The *beep* has officially begun to become *beep*. WITNESS THE *beep*ING BECOMING!
After an absence that can only be described as ill-advised-but-audacious, we - me, Whiskers - has returned. Which mountains did I traverse, you ask? All four of them are in the country only rich-people know about. Or someone that has access to a trebuchet and a large pile of pillows.
Upon my journey's conclusion, I see very many deserving projects snaking for my rubber wallet inside of my fanny pack. Let us take a look into Pandora's Box.
Avatar Legends (A tabletop roleplaying game with Avatar...c'mon) - Infinitely Funded (Backed By Me)
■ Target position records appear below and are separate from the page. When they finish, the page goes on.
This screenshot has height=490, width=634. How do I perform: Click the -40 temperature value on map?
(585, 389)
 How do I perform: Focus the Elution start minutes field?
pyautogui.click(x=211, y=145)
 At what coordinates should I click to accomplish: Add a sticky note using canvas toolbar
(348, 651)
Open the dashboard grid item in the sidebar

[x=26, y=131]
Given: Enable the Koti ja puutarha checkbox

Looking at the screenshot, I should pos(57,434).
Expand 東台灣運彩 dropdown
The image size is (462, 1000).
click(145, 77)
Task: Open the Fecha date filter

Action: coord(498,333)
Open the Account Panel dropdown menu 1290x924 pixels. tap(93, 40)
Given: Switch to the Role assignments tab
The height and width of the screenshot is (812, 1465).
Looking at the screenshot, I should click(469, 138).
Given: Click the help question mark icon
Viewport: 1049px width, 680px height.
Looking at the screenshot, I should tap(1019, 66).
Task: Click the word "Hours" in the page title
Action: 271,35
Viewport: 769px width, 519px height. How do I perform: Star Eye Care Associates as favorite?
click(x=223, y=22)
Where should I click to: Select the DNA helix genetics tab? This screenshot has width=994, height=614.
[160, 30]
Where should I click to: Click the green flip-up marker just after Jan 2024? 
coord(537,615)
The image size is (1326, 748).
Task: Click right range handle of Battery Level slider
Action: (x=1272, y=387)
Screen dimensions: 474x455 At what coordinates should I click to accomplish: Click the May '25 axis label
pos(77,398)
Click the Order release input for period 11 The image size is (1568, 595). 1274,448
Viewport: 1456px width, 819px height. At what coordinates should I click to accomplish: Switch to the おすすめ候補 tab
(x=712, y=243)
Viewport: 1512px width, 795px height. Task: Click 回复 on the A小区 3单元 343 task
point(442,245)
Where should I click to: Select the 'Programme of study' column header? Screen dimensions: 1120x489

If you are an Avatar fan, you've backed this. If you are not an Avatar fan, you have deeper emotional problems that money will not fix. Regardless, the utter lack of Avatar-based, in-universe material will fuel this train to the casino on the moon and beyond. Nothing more to say. Move along.
Speaking of visually marvel-icious looking projects, Bittersweet Birthday walks the wonderfully-nostalgic line between the old and the new. The old, 16-bit era of visuals will simply never die at this point. The new, menacing character design mixes with quick action to bring another angle to this hopeful title.
In Bittersweet Birthday, you play as a nameless action boy, dodging and fighting to solve a mystery. The amount of cake involved in this mystery is its most compelling factor. What kind of cake is it? Is that pink frosting strawberry flavored? Is Paul Hollywood going to judge that cake?
The character designs caught my eye once I moved past the cake, followed quickly by the flexible action system. Bittersweet Birthday looks to push you towards varied attacks with the main character jabbing with lights to open them up for a heavy. The combat looks like a mixture of bullet-hell and a bit of Titan Souls - and I am here. For. That.
Infinity (Blast from the past and into your Game Boy Color) - 1386% Funded
Every now and then, there is a crowdfunding project that serves the holy trinity of Maslow's hierarchy: the cognitive need to give a voice to the voiceless, the aesthetic need to have more plastic garbage, and the esteem need to stick it to a short-sided video game publisher. Infinity offers bidders that chance.
Made wayyyy back at the end of the Game Boy Color's era, publisher's shunned the original development studio and the project was cancelled. Twenty excruciating years of strife, war, and the Kardashians later, we see the little RPG's beautiful, bright sprites in action. The action itself is all about positioning in its turn-based combat with six specialized characters.
Remember that plastic stuff I mentioned? Well, you can have yourself a certified, working Game Boy Color cartridge of Infinity. It comes in a box. And has a protective case. What more could you want?!